Both boys reported extensive experiences of failure in school. They particularly suffered under the teaching methods and the classroom situation (Iben in Hestholm, 2022b, 1:31-2:22 and Robin in Hestholm, 2022b, 5:06-5:16). But the feeling of suffering and defeat had vanished during their time at the car service. They were both so very grateful to the manager, who, despite their lack of success at school, had given them trust and a new chance at his garage. The trust and the tasks he had given them had bit by bit changed them from “problem children” (Iben in Hestholm, 2022b, 2.05), to resourceful youth (Alexander in Hestholm, 2022b, 3:58) for the company.

For the boys there was a clear ‘before and after’ they started to work at Midtun Dekk. What were their thoughts before? Perspective mention by both was:

  1. A feeling of incompatibility or conflict between themselves and the school.
  2. A feeling of no joy.
  3. A feeling of no success.
  4. An anxiety for the future.

And what did the workplace offer that caused the change? Perspective mention by both was:

  1. A realisation of their strong need to do something.
  2. A realisation of their strong need to interact with other people.
  3. A new sense of having developed their own character.
  4. A feeling of being a competent, valuable person.

3.2 The Philosophy of the Manager

The manager revealed great pedagogical flair and was very committed when he argued for his philosophy behind his approach towards these boys. Clearly, the welfare of these young people had a great personal and emotional worth for him. His commitment seemed to be based on a strong sympathy especially for young people with a difficult background.

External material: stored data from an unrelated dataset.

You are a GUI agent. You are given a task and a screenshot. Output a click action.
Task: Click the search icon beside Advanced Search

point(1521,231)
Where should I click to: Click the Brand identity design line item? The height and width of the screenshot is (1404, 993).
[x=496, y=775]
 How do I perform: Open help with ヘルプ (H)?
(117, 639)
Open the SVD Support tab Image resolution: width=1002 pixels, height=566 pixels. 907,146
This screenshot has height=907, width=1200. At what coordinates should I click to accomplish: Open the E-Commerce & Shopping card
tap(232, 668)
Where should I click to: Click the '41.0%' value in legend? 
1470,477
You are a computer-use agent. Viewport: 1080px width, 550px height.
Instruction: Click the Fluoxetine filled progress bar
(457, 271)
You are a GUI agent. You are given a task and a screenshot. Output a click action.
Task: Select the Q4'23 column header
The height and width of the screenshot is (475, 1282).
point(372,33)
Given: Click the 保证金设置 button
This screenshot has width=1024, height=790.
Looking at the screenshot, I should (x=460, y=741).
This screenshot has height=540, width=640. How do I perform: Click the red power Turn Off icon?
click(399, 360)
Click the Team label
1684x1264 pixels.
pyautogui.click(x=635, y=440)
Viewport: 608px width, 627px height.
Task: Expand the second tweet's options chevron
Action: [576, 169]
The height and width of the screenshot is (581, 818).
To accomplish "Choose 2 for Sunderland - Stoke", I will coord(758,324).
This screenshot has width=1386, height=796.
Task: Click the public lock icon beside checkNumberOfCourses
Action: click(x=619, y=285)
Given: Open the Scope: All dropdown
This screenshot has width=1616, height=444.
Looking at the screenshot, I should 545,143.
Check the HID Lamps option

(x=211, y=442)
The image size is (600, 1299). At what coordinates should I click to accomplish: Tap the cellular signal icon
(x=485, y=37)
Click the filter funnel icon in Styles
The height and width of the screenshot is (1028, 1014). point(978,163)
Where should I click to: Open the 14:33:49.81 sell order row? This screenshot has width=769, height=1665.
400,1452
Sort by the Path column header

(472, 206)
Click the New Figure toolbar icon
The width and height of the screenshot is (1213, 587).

He admitted that his pedagogical understanding had developed during his years as a leader. He had to learn to “read the youth” (Alexander in Hestholm, 2022b, 7:37) to “push the right buttons” (Alexander in Hestholm, 2022b, 7:42) so he could give them success and “create something” in them (Alexander in Hestholm, 2022b, 3:12-3:36). The essential curriculum in this developmental process was practical knowledge or skill. By gradually giving the boys experience and a sense of success with practical work tasks, they would both feel valuable, and be a valuable part of a team (Alexander in Hestholm, 2022b, 3:18-3:58).

Based on his experience, he listed some basic conditions he believed a young person needs to develop:

  1. Practical work as another way of experiencing success.
  2. A sense of being useful.
  3. A sense of being valuable.
  4. To be included in a team.
  5. To be pushed, being given tasks.
  6. To be given responsibility.
  7. Step by step build up a feeling of mastery.
  8. Through the mastery, developing experience.
  9. Through the experience of mastery, developing empowerment.
  10. A mentor who is a friend and a supporter.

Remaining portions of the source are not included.